Why Cloud Provider Resiliency (CPR) is Essential to Your Business’s Success

What is Cloud Provider Resiliency (CPR):

Cloud Provider Resiliency or CPR is the methodology of ensuring that, should your data and servers hosted in a Cloud, whether private or public is recoverable to another public or private cloud provider. As we have seen over the years large outages or targeted cyber attacks can and have rendered certain cloud providers and their services inoperable for periods of time. Most organizations can not afford such outages and if you are bound to only one cloud provider you may be left vulnerable.

About 67% of companies currently operate in a public cloud, while 45% use a private cloud. As businesses increasingly rely on cloud computing and digital infrastructure to operate and compete, it’s crucial to understand the significance of cloud provider resilience (CPR) and its advantages to your business. Let’s examine why companies should consider CPR, how to improve CPR and explore its advantages.

Understanding Cloud Provider Resiliency

CPR refers to the ability of a cloud service to survive and recover, with little to no service disruption, from events such as hardware failures, power outages, unexpected spikes in demand, software failures and even cyber-attacks.                          

True CPR is built on redundancy. As the term suggests, redundancy means your data stored in the cloud is duplicated, replicated or backed up, enabling you to immediately retrieve or access that information should your cloud service be compromised or experience an outage. Ideally, you want to spread your risk across more than one cloud provider to reduce the chances of downtime.

Some advantages of CPR:

  • Failover and business continuity to another CSP: As mentioned, when your primary cloud becomes unavailable you won’t be able to restore your data and systems to the same cloud provider.

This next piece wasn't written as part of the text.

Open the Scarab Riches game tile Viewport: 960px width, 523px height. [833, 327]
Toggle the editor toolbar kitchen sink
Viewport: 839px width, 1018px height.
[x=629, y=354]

True CPR allows you to failover to a secondary cloud where your data and systems are immediately available and functional. The result: operations will continue as usual.
  • Enhanced data security: Resilience and security go hand in hand. An important aspect of CPR is its ability to provide robust data security and regulatory compliance measures. Reputable cloud providers invest heavily in security technologies and implement strict protocols to protect sensitive customer information and protect businesses from cyberattacks and data breaches. Most mainstream Public cloud providers however do not leverage competitors clouds for such resiliency which it is important to consider separating your cloud provider and DRaaS provider should your provider not offer multi cloud offerings.
  • Compliance: Cloud services continually update their systems and processes to comply with the latest industry regulations and standards. By choosing CPR, businesses can ensure their data remains secure and minimize the risk of data breaches or loss while also staying compliant with relevant regulations.
  • Reduced downtime: A robust cloud system incorporating CPR can minimize downtime by promptly recovering from faults. It is important to align with a CPR provider that offers a solution based approach offering multiple options for backup, DRaaS and replication and not a provider that will try to align your needs with a single vendor’s solution.

Final thoughts

The core principles of DR planning should not change when your business is hosted in the cloud, as such it is important that you are able to recover from one cloud to another as you would have from your main office datacenter to a DRaaS environment. Not all servers are equally important and as such, choose a provider that allows for various RTO and RPO options depending on the criticality of a system within your business. Geo-redundancy is not a disaster recovery grade, scalable RTO and RPO solution. These strategies will alleviate the traditional failures in current Hyperscaler deployments and avoid the risk of having “all your eggs in one Cloud  basket”.